Exercise description: For the listing below, return the line containing "Activate the Zoom tool in toolbox", the line containing "This screenshot has height=665, width=427.", and all lines in between, exactly as written and nothing else.

Listed records:
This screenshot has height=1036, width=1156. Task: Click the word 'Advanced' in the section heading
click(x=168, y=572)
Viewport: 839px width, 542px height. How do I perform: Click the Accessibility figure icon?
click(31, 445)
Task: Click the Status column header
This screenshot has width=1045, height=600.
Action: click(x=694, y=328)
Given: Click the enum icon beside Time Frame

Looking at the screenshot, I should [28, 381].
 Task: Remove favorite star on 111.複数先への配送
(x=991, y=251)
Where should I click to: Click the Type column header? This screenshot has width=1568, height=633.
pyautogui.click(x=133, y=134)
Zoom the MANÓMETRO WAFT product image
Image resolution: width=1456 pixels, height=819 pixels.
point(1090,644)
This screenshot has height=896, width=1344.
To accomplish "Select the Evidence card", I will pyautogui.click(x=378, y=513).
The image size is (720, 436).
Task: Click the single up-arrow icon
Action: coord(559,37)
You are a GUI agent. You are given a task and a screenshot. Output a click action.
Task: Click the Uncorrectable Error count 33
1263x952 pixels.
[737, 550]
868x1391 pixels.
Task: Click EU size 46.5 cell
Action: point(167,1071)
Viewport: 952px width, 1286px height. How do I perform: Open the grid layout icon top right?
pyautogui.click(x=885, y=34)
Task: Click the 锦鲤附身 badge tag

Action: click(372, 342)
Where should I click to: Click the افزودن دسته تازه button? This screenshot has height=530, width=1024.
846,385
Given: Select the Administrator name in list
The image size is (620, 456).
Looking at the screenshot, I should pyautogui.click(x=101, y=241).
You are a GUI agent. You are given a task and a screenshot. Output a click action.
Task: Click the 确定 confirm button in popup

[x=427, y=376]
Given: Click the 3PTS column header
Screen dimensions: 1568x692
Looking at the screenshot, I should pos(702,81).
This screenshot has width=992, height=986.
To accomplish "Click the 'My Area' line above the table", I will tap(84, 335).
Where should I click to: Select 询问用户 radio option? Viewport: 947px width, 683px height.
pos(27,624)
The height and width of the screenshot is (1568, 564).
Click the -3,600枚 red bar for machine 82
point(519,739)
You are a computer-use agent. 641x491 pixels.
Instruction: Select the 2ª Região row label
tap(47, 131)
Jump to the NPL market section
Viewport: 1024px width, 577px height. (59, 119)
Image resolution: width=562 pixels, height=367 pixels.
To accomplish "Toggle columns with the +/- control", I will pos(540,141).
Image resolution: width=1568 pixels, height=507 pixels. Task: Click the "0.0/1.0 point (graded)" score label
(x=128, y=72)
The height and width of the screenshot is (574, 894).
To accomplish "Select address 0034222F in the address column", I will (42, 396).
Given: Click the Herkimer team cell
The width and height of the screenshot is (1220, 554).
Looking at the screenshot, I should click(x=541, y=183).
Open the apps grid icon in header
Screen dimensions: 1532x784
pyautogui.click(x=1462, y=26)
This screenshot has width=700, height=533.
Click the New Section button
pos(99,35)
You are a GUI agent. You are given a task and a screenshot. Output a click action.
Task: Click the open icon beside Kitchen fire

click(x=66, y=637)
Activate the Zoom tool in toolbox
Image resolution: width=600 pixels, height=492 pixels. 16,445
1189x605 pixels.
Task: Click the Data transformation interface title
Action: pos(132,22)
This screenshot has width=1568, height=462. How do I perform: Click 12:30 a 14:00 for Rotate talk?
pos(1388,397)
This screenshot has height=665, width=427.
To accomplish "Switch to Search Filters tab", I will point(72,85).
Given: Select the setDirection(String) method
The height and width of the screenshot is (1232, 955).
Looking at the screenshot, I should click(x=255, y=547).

Solved exercise:
Activate the Zoom tool in toolbox
Image resolution: width=600 pixels, height=492 pixels. 16,445
1189x605 pixels.
Task: Click the Data transformation interface title
Action: pos(132,22)
This screenshot has width=1568, height=462. How do I perform: Click 12:30 a 14:00 for Rotate talk?
pos(1388,397)
This screenshot has height=665, width=427.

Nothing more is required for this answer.